Nested, Embedded Comments

But what if we’re building threaded comments? An admittedly more complicated problem, two solutions will be presented here. The first is to represent the tree structure in the nesting of the comments themselves. This might be achieved using the Ruby driver as follows:

@stories  = @db.collection('stories')
@document = {:title => "MongoDB on Rails",
             :comments => [{:body     => "Revelatory! Loved it!",
                            :username => "Matz",
                            :comments => [{:body     => "Agreed.",
                                           :username => "rubydev29"
                                          }
                                         ]
                           }
                          ]
            }
@stories.save(@document)

Representing this structure using MongoMapper would be tricky, requiring a number of custom mods.

But this structure has a number of benefits. The nesting is captured in the document itself (this is, in fact, how Business Insider represents comments. And this schema is highly performant, since we can get the story, and all of its comments, in a single query, with no application-side processing for constructing the tree.

One drawback is that alternative views of the comment tree require some significant reorganizing.

Comment collections

We can also represent comments as their own collection. Relative to the other options, this incurs a small performance penalty while granting us the greatest flexibility. The tree structure can be represented by storing the unique path for each leaf (see Mathias’s original post on the idea). Here are the relevant sections of this model:

class Comment
  include MongoMapper::Document

  key :body,       String
  key :depth,      Integer, :default => 0
  key :path,       String,  :default => ""

  # Note: we're intentionally storing parent_id as a string
  key :parent_id,  String
  key :story_id,   ObjectId
  timestamps!

  # Relationships.
  belongs_to :story

  # Callbacks.
  after_create :set_path

  private

  # Store the comment's path.
  def set_path
    unless self.parent_id.blank?
      parent        = Comment.find(self.parent_id)
      self.story_id = parent.story_id
      self.depth    = parent.depth + 1
      self.path     = parent.path + ":" + parent.id
    end
    save
  end

The path ends up being a string of object ids.
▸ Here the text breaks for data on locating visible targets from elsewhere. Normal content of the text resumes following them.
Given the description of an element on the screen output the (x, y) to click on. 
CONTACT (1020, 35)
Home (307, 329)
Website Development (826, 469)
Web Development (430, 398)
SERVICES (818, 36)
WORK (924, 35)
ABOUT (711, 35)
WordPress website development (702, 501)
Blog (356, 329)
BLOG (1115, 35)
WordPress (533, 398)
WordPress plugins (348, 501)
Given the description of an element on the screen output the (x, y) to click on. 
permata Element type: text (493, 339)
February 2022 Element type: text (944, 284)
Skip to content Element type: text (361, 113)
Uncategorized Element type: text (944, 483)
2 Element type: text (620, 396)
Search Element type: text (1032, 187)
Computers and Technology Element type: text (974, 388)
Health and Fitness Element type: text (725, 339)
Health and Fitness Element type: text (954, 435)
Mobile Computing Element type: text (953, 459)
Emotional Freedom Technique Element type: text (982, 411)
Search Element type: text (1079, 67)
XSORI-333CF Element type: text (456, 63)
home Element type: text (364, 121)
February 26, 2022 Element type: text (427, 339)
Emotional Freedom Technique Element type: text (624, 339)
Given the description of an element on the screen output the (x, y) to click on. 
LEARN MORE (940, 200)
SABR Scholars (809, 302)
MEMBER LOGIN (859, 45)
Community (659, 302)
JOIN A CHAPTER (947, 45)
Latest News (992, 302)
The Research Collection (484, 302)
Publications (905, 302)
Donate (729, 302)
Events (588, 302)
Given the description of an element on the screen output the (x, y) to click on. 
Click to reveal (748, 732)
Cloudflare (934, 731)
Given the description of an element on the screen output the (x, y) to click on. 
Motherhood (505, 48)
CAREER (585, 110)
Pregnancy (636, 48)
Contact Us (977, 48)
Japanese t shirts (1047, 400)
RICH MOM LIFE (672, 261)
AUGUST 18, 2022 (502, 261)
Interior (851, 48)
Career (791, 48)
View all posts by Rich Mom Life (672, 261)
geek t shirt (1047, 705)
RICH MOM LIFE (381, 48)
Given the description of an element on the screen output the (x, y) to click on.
This makes it easier to display our comments nested, with each level in order of karma or votes. If we specify an index on story_id, path, and votes, the database can handle half the work of getting our comments in nested, sorted order.

The rest of the work can be accomplished with a couple grouping methods, which can be found in the newsmonger source code.

It goes without saying that modeling comments in their own collection also facilitates various site-wide aggregations, including displaying the latest, grouping by user, etc.

Unfinished business

Document-oriented data modeling is still young. The fact is, many more applications will need to be built on the document model before we can say anything definitive about best practices. So the foregoing should be taken as suggestions, only. As you discover new patterns, we encourage you to document them, and feel free to let us know about what works (and what doesn’t).

Developers working on object mappers and the like are encouraged to implement the best document patterns in their code, and to be wary of recreating relational database models in their apps.